--- begin ---

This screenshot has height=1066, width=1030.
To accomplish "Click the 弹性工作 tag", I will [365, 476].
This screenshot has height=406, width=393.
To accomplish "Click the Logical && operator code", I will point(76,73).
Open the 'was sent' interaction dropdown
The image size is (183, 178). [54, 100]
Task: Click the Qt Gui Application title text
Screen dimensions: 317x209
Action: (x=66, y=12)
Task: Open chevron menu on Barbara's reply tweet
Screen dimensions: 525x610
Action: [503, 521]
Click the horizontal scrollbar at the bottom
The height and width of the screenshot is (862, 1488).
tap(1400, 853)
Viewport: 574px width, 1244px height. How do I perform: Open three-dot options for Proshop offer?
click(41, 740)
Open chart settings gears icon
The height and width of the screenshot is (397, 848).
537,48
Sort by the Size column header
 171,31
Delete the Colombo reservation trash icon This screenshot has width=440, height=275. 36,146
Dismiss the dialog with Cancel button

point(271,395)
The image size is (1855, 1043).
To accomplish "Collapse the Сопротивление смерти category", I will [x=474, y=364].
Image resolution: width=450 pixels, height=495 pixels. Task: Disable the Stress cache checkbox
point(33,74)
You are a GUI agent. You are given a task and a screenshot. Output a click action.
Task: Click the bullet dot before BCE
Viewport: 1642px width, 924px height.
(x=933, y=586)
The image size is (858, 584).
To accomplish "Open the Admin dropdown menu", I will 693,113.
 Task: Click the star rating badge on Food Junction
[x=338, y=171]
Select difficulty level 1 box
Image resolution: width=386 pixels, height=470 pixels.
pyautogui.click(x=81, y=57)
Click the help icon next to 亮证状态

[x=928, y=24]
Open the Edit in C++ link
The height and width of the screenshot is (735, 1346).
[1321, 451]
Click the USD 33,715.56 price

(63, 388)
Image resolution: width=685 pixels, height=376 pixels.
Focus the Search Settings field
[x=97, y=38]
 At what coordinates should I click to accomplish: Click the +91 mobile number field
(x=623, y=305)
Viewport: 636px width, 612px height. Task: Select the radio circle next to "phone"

--- end ---

Description of the task
Extract the lines of the listing above, starting at the first line and ending at the line that contains "The image size is (183, 178). [54, 100]", and reproduce them exactly, both ends included.

Response below
This screenshot has height=1066, width=1030.
To accomplish "Click the 弹性工作 tag", I will [365, 476].
This screenshot has height=406, width=393.
To accomplish "Click the Logical && operator code", I will point(76,73).
Open the 'was sent' interaction dropdown
The image size is (183, 178). [54, 100]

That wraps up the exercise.